** THE INPUT follows **

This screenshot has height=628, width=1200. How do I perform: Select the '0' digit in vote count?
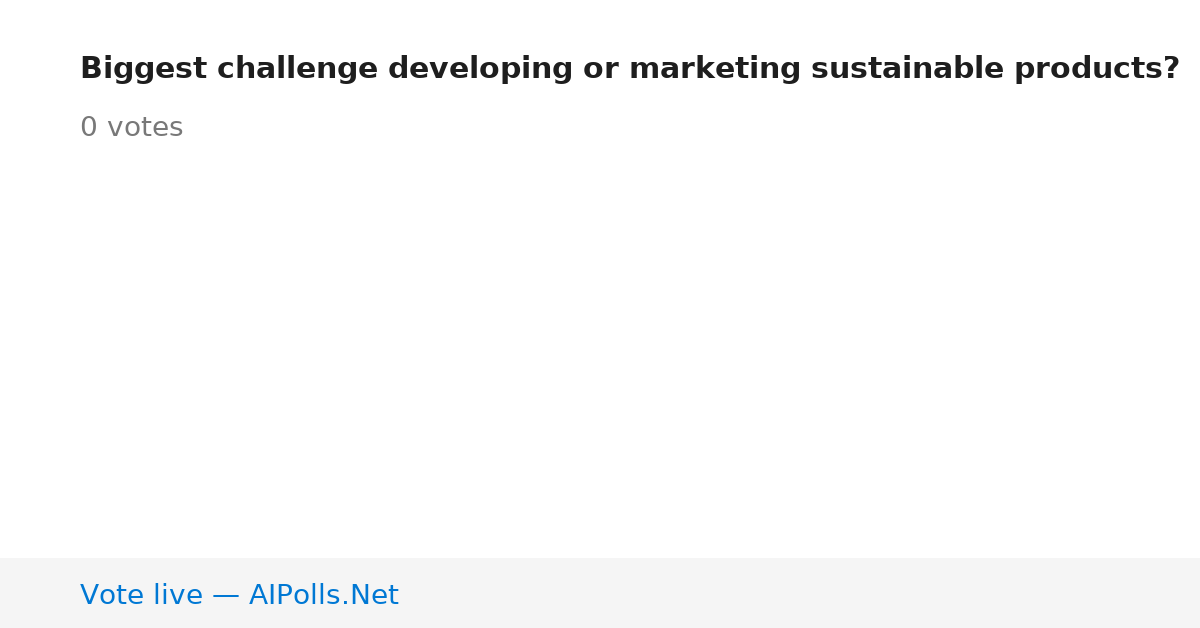(89, 128)
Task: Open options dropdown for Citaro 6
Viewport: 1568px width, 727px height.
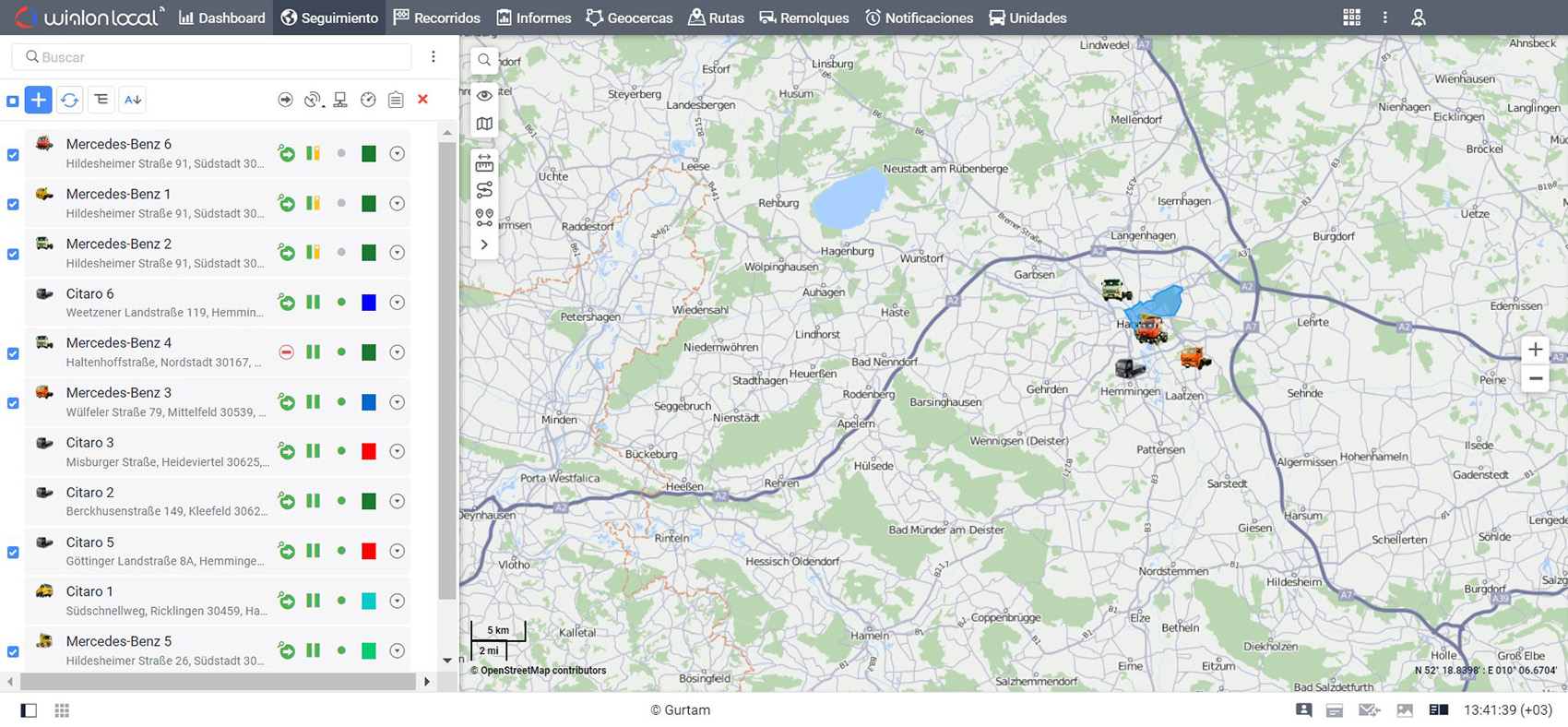Action: coord(397,303)
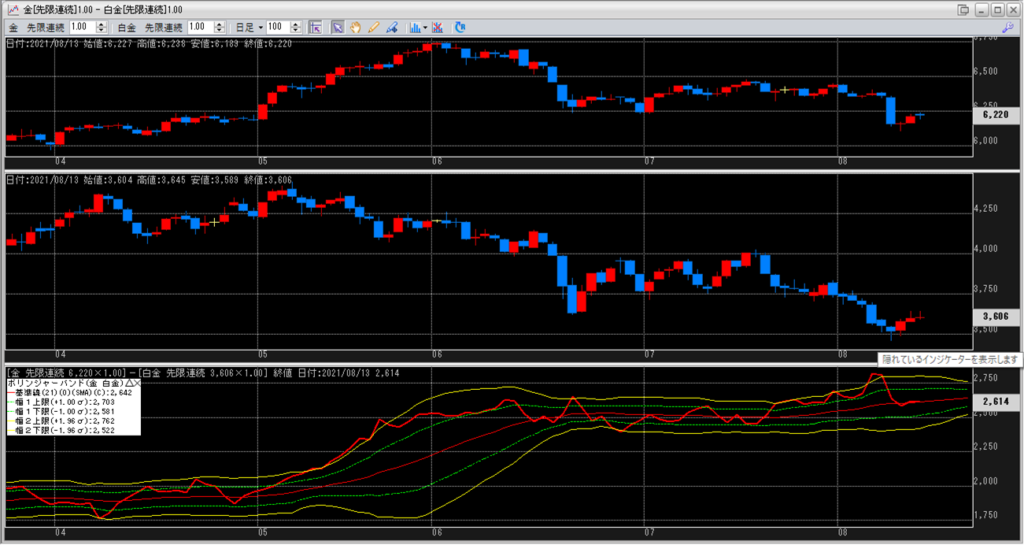
Task: Toggle the crosshair cursor button in toolbar
Action: pos(314,26)
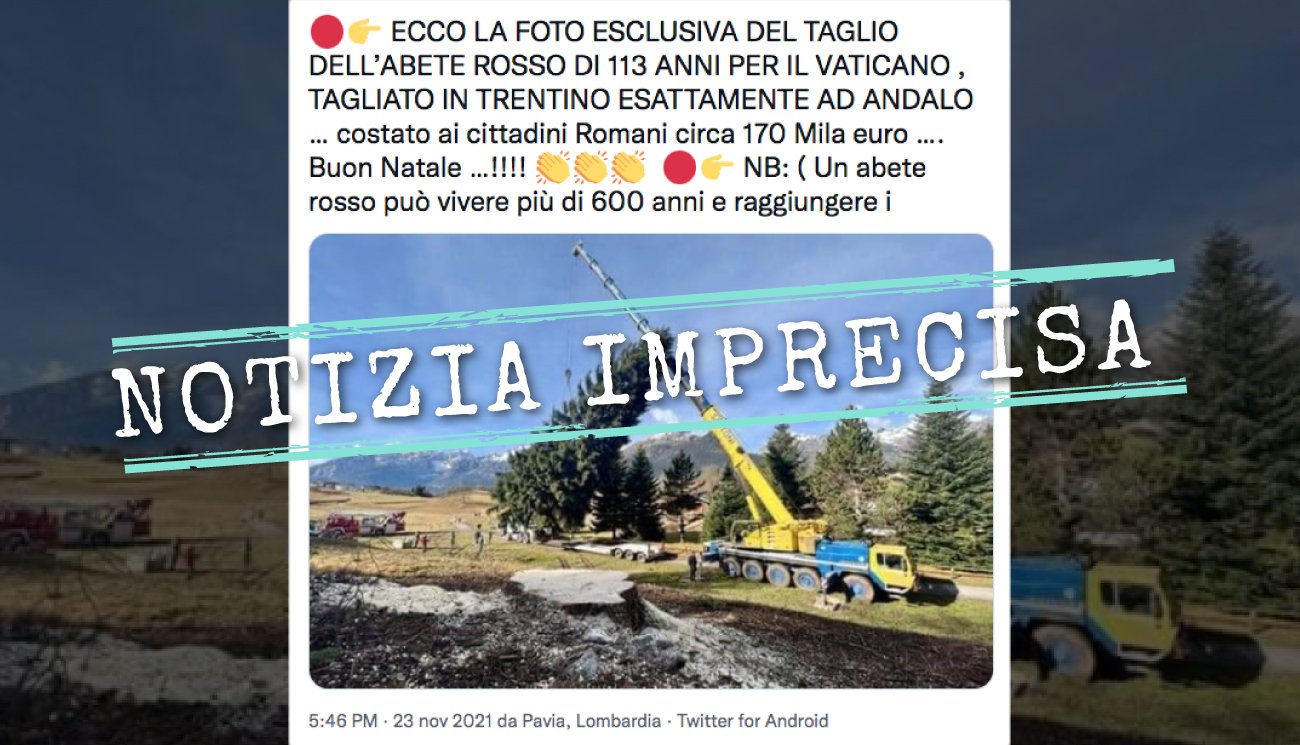Click the clapping hands emojis after Buon Natale
The image size is (1300, 745).
pyautogui.click(x=591, y=167)
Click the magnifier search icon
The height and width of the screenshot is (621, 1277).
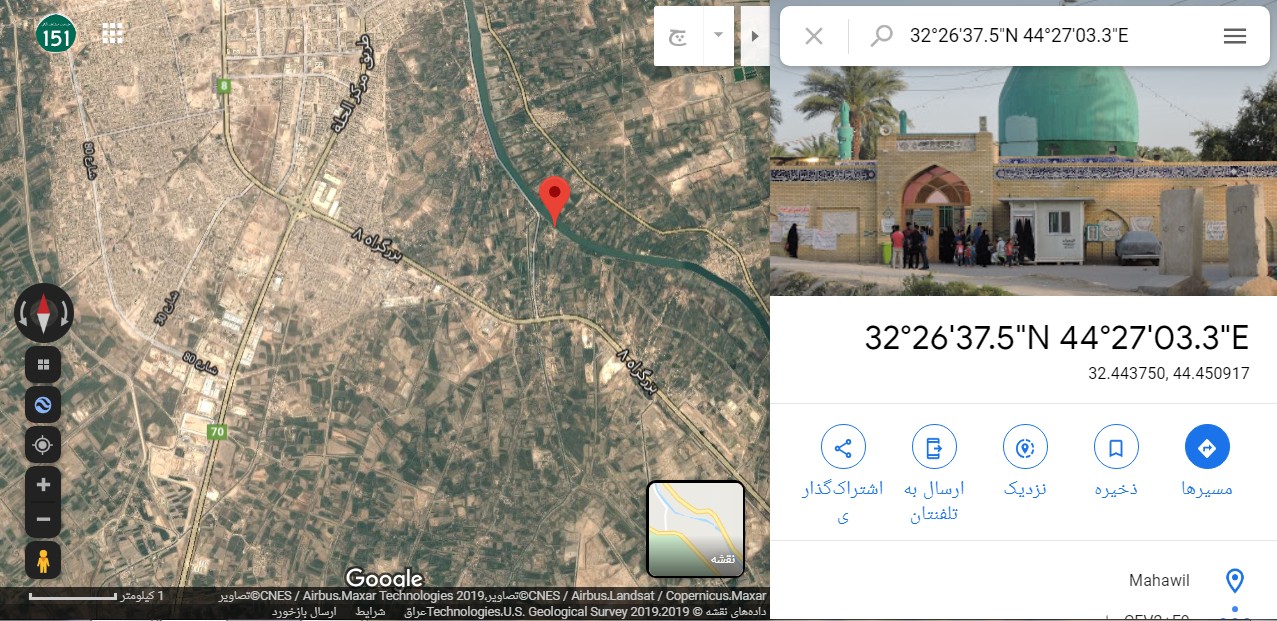point(881,36)
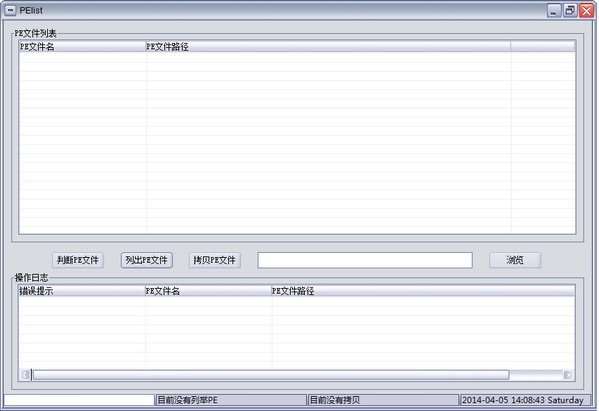The height and width of the screenshot is (411, 599).
Task: Close the PElist window
Action: [x=586, y=11]
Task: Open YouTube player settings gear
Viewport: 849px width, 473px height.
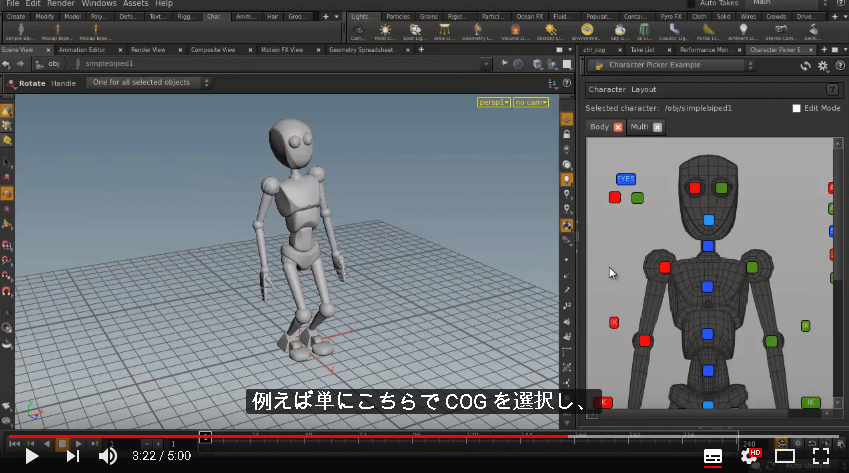Action: click(750, 456)
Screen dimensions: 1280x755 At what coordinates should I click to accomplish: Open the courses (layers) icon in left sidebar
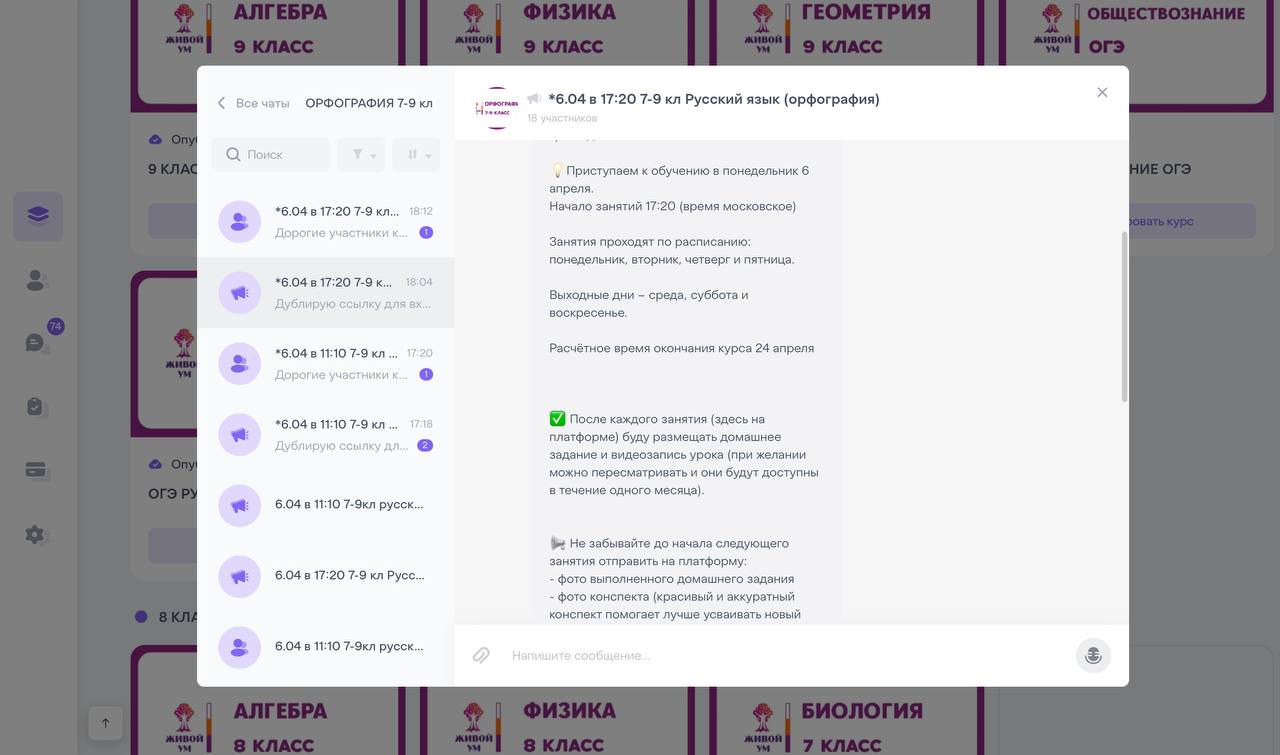38,216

** End of THE INPUT **

**WHAT YOU SHOULD DO**
The entries above need to be transcribed word for word, and the pictures stay out.

**WRITTEN ANSWER**
This screenshot has height=628, width=1200. How do I perform: Select the '0' digit in vote count?
(89, 128)
Task: Open options dropdown for Citaro 6
Viewport: 1568px width, 727px height.
Action: coord(397,303)
Task: Toggle the crosshair cursor button in toolbar
Action: pos(314,26)
Click the clapping hands emojis after Buon Natale
The image size is (1300, 745).
pyautogui.click(x=591, y=167)
Click the magnifier search icon
The height and width of the screenshot is (621, 1277).
point(881,36)
The height and width of the screenshot is (411, 599).
Task: Close the PElist window
Action: [x=586, y=11]
Task: Open YouTube player settings gear
Viewport: 849px width, 473px height.
Action: click(750, 456)
Screen dimensions: 1280x755 At what coordinates should I click to accomplish: Open the courses (layers) icon in left sidebar
38,216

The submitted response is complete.